Letter to the editor: We are failing the Starks again
Granby
The Stark family was brought into the spotlight with recent publications in the Denver Post and Sky-Hi News. These articles contain implications unsubstantiated by facts and overlook the mental health disorder at the center of this family’s life.
One of the defining characteristics of Reactive Attachment Disorder (RAD) is that often the primary caregiver is seen as irrational. And here we are, five years after the death of Isaiah, still blaming the parents.
“It is the general lack of knowledge about reactive attachment disorder that paves the way toward loneliness for parents. Because people don’t understand the disorder, they blame moms and dads for poor or irrational parenting,” says a 2020 article by RAD Advocates.

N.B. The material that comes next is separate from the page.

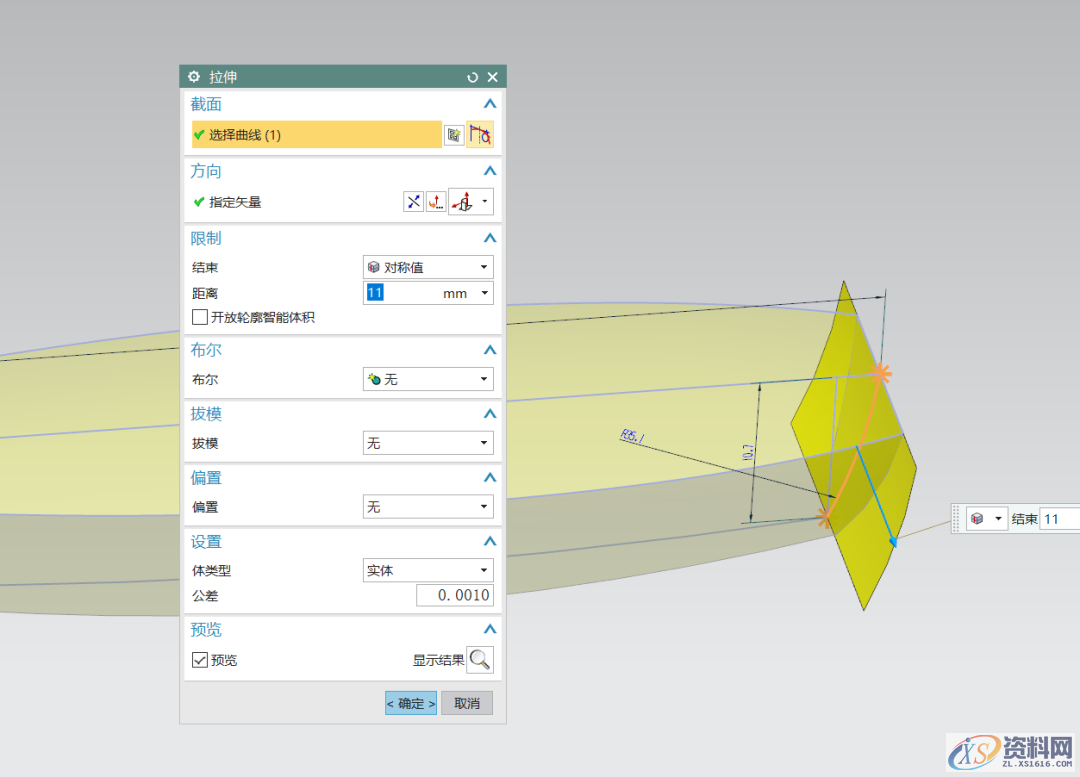Click the limit type icon beside on-screen 结束 field
This screenshot has height=777, width=1080.
click(986, 519)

The May 21 Denver Post story states, “caseworkers expressed concerns about the validity of the difficulties that Elizabeth reported regarding Isaiah’s behavioral health issues.”
It sounds like they dismissed her.
The state’s Child Fatality Review Team, “concluded [Isaiah’s death] was ‘needless and could have been prevented’ if only medical and mental health professionals had appropriately monitored the situation.”
This should be a condemnation of a system that failed this family, not of the parents that sought aid for years, and a mother who was quoted as saying, “I am desperate for help.”
It continues, “Caseworkers noted that the mother also appeared overwhelmed by parenting in general.”
So they noticed, but was anything done to help? What services were provided to these parents who were obviously struggling?
The article speaks of persistent emails from the mother to medical providers in the months leading up to her son’s death, asking for help and begging to be listened to.
“Things are getting worse,'” she said.
Yet, after multiple investigations found no case against the parents, our best reporting drags them before the court of public opinion and shouts ruthlessly in reply: “Too much olive brine.” We are failing the Starks again.